In the same month, Doyle filed a response to the objection to the proof of claim. The response did not discuss the flood insurance issue at all. However, it stated that “[a]ll figures contained in the proof of claim accurately reflect actual sums expended . . . by Mortgagee . . . and/or charges to which Mortgagee is contractually entitled and which the Debtors are contractually obligated to pay.” (App. 91.) This was indisputably incorrect, because the proof of claim listed an inaccurate monthly mortgage payment (which was also a different figure from the payment listed in Doyle’s own motion for relief from stay).

4. The claim hearings

In May 2008, the bankruptcy court held a hearing on both the motion for relief and the claim objection. HSBC was represented at the hearing by a junior associate at the Udren Firm, Mr. Fitzgibbon. At that hearing, Fitzgibbon ultimately admitted that, at the time the motion for relief from the stay was filed, HSBC had received a mortgage payment for November 2007, even though both the motion for stay and the response to the Taylors’ objection to the proof of claim stated otherwise.[8] Despite this, Fitzgibbon urged the court to grant the relief from stay, because the Taylors had not responded to HSBC’s RFAs (which included the “admission” that the Taylors had not made payments from November 2007 to January 2008).

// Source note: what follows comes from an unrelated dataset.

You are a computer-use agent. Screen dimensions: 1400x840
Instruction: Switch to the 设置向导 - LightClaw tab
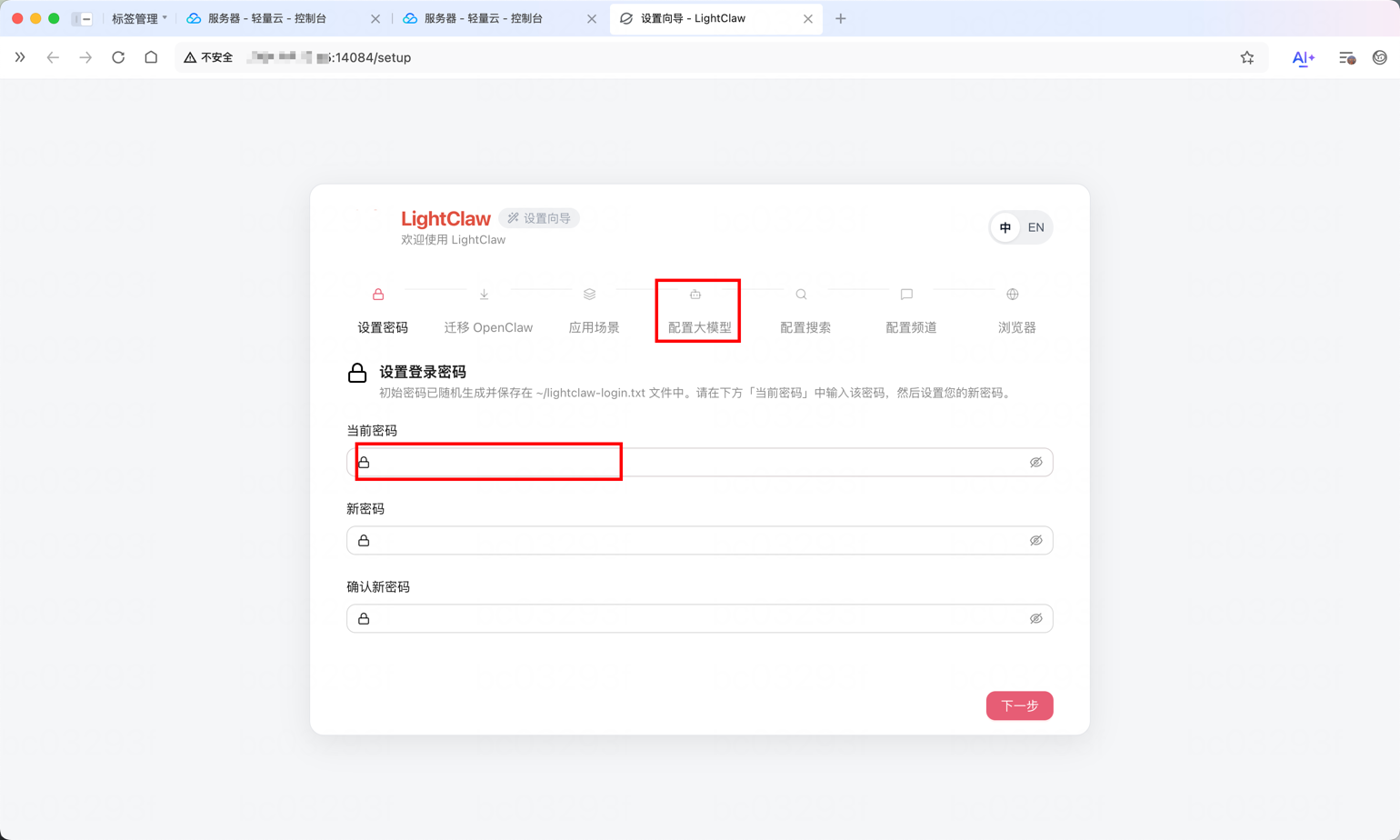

It appears from the record that Fitzgibbon initially sought to have the RFAs admitted as evidence even though he knew they contained falsehoods. (App. 101-102.)[9]

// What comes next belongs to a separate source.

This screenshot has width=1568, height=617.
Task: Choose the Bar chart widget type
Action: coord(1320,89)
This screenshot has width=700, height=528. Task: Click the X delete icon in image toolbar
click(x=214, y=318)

The bankruptcy court denied the request to enter the RFAs as evidence, noting that the firm “closed their eyes to the fact that there was evidence that . . . conflicted with the very admissions that they asked me [to deem admitted]. They. . . had that evidence [that the assertions in its motion were not accurate] in [their] possession and [they] went ahead like [they] never saw it.” (App. 108-109.) The court noted:

Maybe they have somebody there churning out these motions that doesn’t talk to the people that—you know, you never see the records, do you? Somebody sends it to you that sent it from somebody else.

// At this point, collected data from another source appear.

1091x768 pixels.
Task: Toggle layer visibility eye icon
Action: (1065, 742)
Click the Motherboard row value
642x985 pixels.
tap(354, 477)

(App. 109.) “I really find this motion to be in questionable good faith,” the court concluded. (App. 112.)

After the hearing, the bankruptcy court directed the Udren Firm to obtain an accounting from HSBC of the Taylors’ prepetition payments so that the arrearage on the mortgage could be determined correctly. At the next hearing, in June 2008, Fitzgibbon stated that he could not obtain an accounting from HSBC, though he had repeatedly placed requests via NewTrak. He told the court that he was literally unable to contact HSBC—his firm’s client—directly to verify information which his firm had already represented to the court that it believed to be true.

At the end of the June 2008 hearing, the court told Fitzgibbon: “I’m issuing an order to show cause on your firm, too, for filing these things . . . without having any knowledge. And filing answers . . . without any knowledge.” (App. 119.) Thereafter, the court entered an order sua sponte dated June 9, 2008, directing Fitzgibbon, Doyle, Udren, and others to appear and give testimony concerning the possibility of sanctions.

5. The sanctions hearings

The order stated that the purpose of the hearing included “to investigate the practices employed in this case by HSBC and its attorneys and agents and consider whether sanctions should issue against HSBC, its attorneys and agents.” (App 96-98.) Among those practices were “pressing a relief motion on admissions that were known to be untrue, and signing and filing pleadings without knowledge or inquiry regarding the matters pled therein.” Id. The order noted that “[t]he details are identified on the record of the hearings which are incorporated herein.” Id. In ordering Doyle to appear, the order noted that “the motion for relief, the admissions and the reply to the objection were prepared over Doyle’s name and signature.” Id. However, this order was not formally identified as “an order to show cause.”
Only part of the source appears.